What you're not factoring in is the cost of labor and materials. They are both already quite expensive and when you have a building boom the costs of both will skyrocket. What will happen is you'll end up with cheaply constructed housing made from the worst materials. And that's the good outcome.
The bad outcome is the rich who are looking for alternate investments will buy up all the labor and materials and build construction for themselves and will build rentals. That's the bad outcome.
The awful outcome, and likely outcome is that the labor and materials will be bought by newly formed real estate companies that will build rental property that is ugly and expensive - because they control the market more and more as they merge into 2 super landlord companys.
The cost of the house itself is nothing compared to the cost of the land. Houses don't appreciate in value because of the houses (which deteriorate over time) - they appreciate because of the scarcity of land.
Sure, but houses don't depreciate as quickly as you might think. There's a few reasons for this:
- Constructing a new building isn't as cheap as when the existing structure was built. For instance, my home cost about $15,000 to build 100 years ago. Today the structure itself is worth more than that. Inflation matters here.
- People maintain and improve their homes. New kitchens, roofs, flooring, furnaces, siding, etc. In essence you are rebuilding a home 1 piece at a time from the day it is made. If you don't then the house gets to a point it can't be lived in.
People who haven't looked at new build prices for 10 years are shocked at what it costs today.
Nothing you're saying is wrong, but it doesn't change the fact that the land is an order of magnitude more valuable than the building (I'm speaking broadly and for residential real estate).

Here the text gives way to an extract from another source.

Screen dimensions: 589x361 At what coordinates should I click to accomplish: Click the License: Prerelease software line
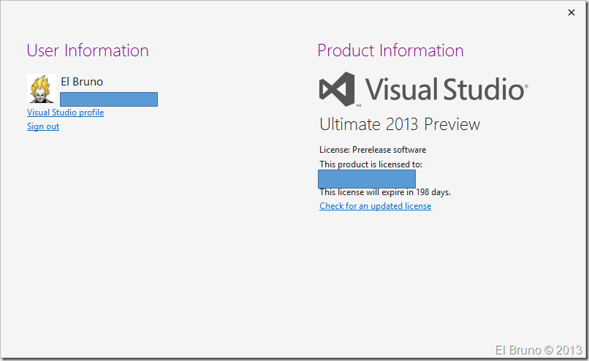coord(373,150)
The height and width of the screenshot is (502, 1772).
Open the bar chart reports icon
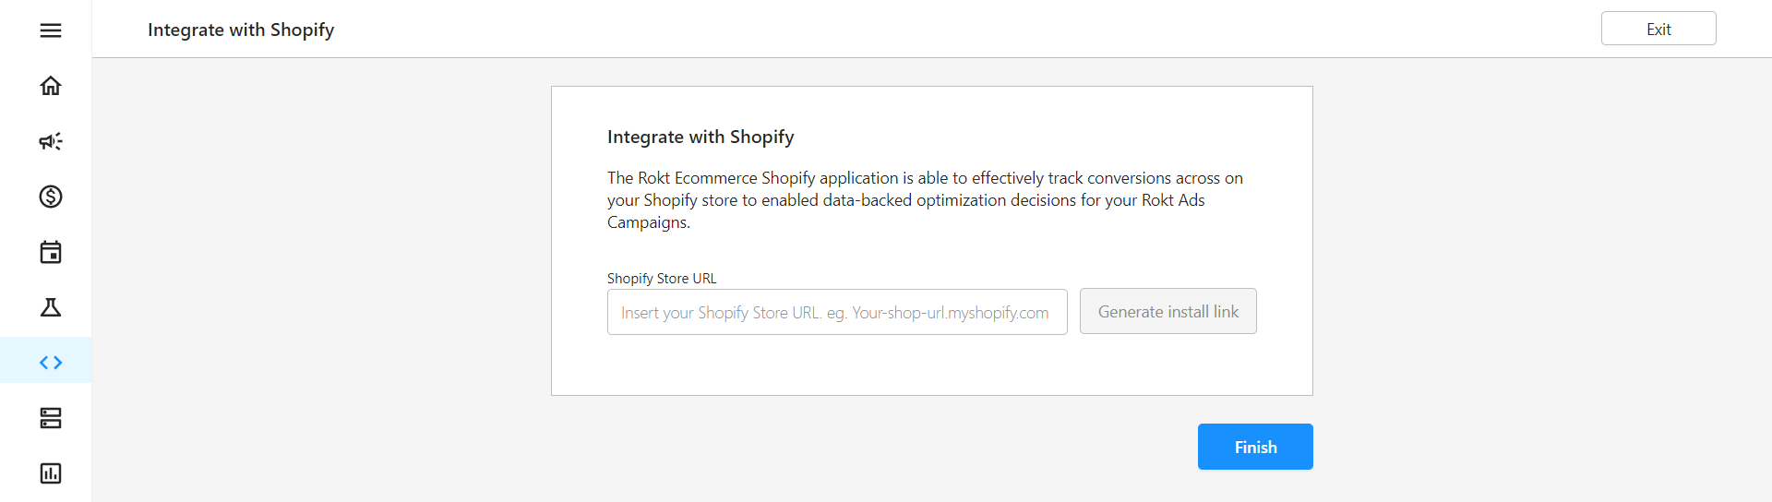(x=51, y=473)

We still have more lumber than land. In a very hand-wavy way we have more labor than land. The limiting factor is always what drives the price.
This is not accurate outside of a handful of broken housing markets. In Philadelphia[1] land is often 1/5 of the total value. There are definitely some parcels that are undeveloped[2] or underdeveloped[3], but most properties are more balanced.

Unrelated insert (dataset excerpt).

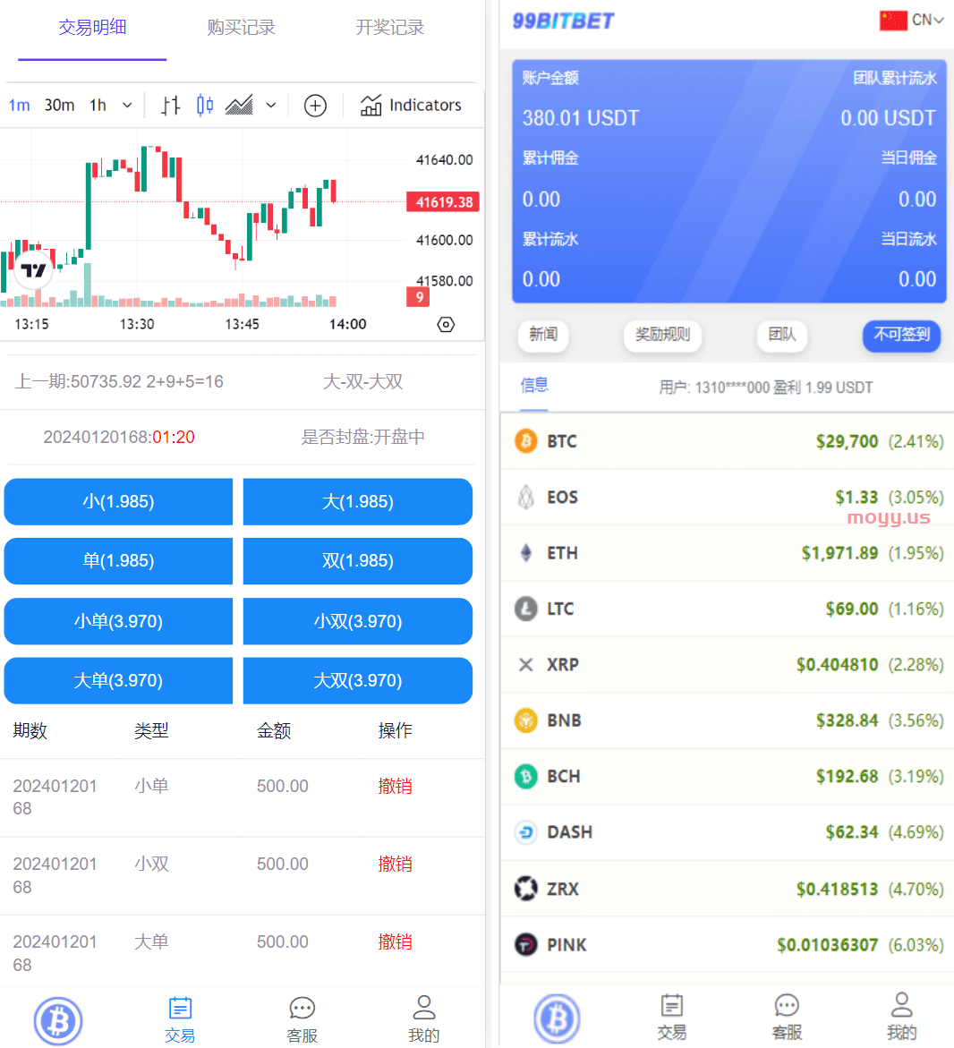The width and height of the screenshot is (954, 1048).
Task: Place a bet on 大(1.985)
Action: [x=357, y=501]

[1] I chose Philly because of a good clickable property tax browser https://property.phila.gov/?p=881576550, and because it keeps separate land vs. improvement assessments.

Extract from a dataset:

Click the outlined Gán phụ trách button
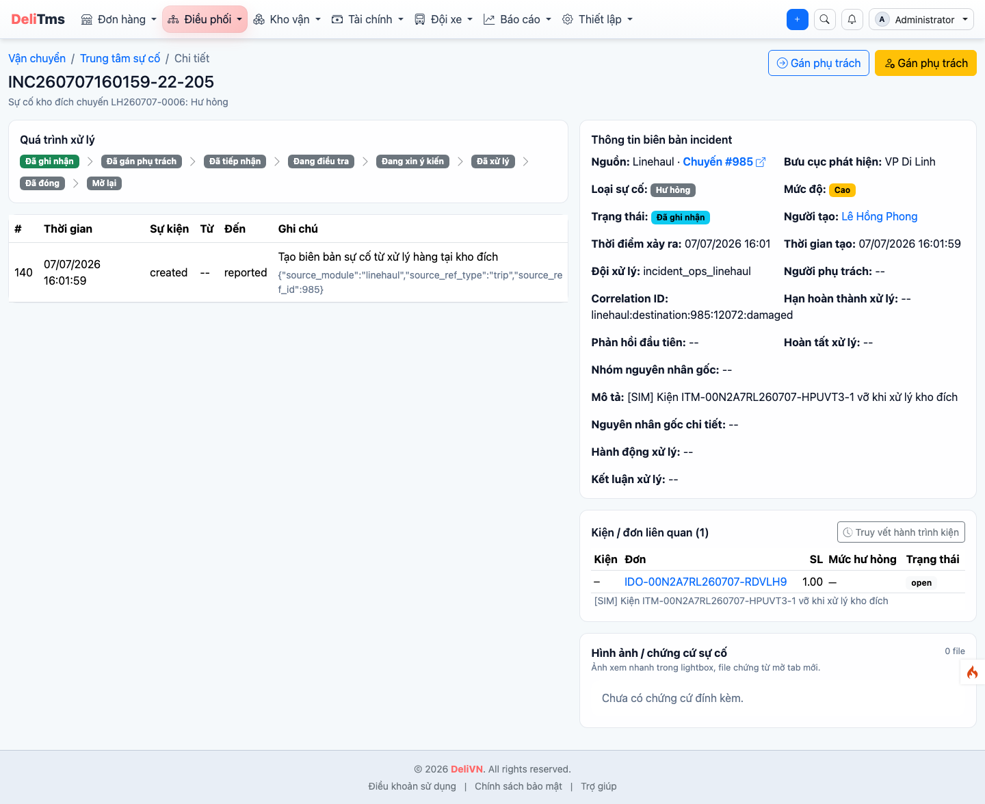This screenshot has width=985, height=804. 819,63
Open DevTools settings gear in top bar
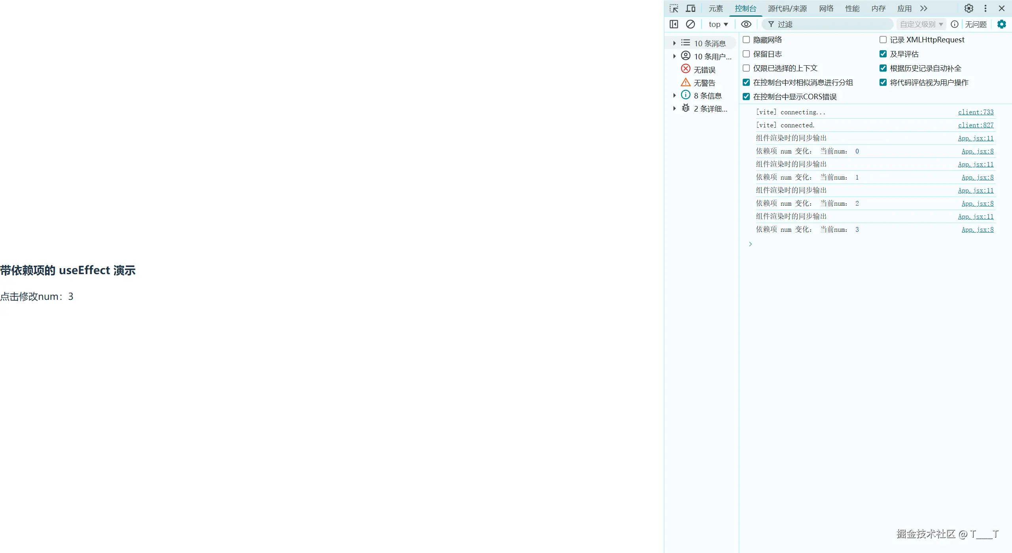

Single-unit buildings close to downtown can have higher land costs. But single-unit buildings in single-unit neighborhoods are, again, around 1/5 land cost.
These are definitely better examples than you previously used. That said, I think the tax assessments don't accurately state the value of the land vs the building. I don't think OnlineGladiator is correct about the universality of >10x land:building, but I don't think you're right about ~0.2x in these neighborhoods either. I do think OG is correct about housing as an appreciating asset being primarily about the land value.
1) The nominal land cost has huge jumps up and down. From 2016->2017, all of these properties had their land value lowered 60-70%: $150k->$44k; $166k->$59k; $75k->$32k; $279k->$96k. I find it hard to believe that property prices swung that much, especially since the total appraised value remained constant.
2) The price of the land depends on the zoning of the land. A lot which can't be subdivided further or which can't have multi-unit housing will be constrained by what a single family is willing to pay for the lot. If you compare the last property ($140k land assessment / 19k ft2) to a smaller lot nearby [0] ($50k land / 2.4k ft2), you can see a huge difference in the land price per ft2: $6.7/ft2 vs $20.4/ft2. This price difference reflects legal constraints on what can be done with the lot. If the larger lot could be subdivided, it should be closer in price per ft2 to the smaller lot and would be worth ~$390k. If the total assessed value remained constant, that would be 1.25:1 for land:building.
3) Furthermore, the price of the building itself depends on the scarcity of housing. With plentiful land to build new housing, old housing loses value quicker. An old house in a constricted market has more value because it's existing housing on a scarce plot of land. Even though the value is assigned to the building, that building is more valuable because of the plot of land it's associated with.
I used to believe this and then I got into the area. It depends on the area of course but it turns out that the cost of the house is quite significant. House construction costs are $200-500 per square foot, putting even a medium-sized house at around a quarter of a million dollars. When you look at the costs of empty plots of land versus similar plots of land with houses on them, you'll see that the housed plots of land cost the same as the empty plots plus the construction costs of a similar-sized house. In the areas where I looked, the costs of the house dominated, such that the land value is about 20% of the total value of the plot. Even the variance that occurs at that level can be further explained by the value of potential future plots of land on the space -- a plot of land that has one house but could hold a second (for whatever reason) is more valuable than an otherwise-identical plot that can only support one house.
The bad outcome is the rich who are looking for alternate investments will buy up all the labor and materials and build construction for themselves and will build rentals. That's the bad outcome.
The awful outcome, and likely outcome is that the labor and materials will be bought by newly formed real estate companies that will build rental property that is ugly and expensive - because they control the market more and more as they merge into 2 super landlord companys.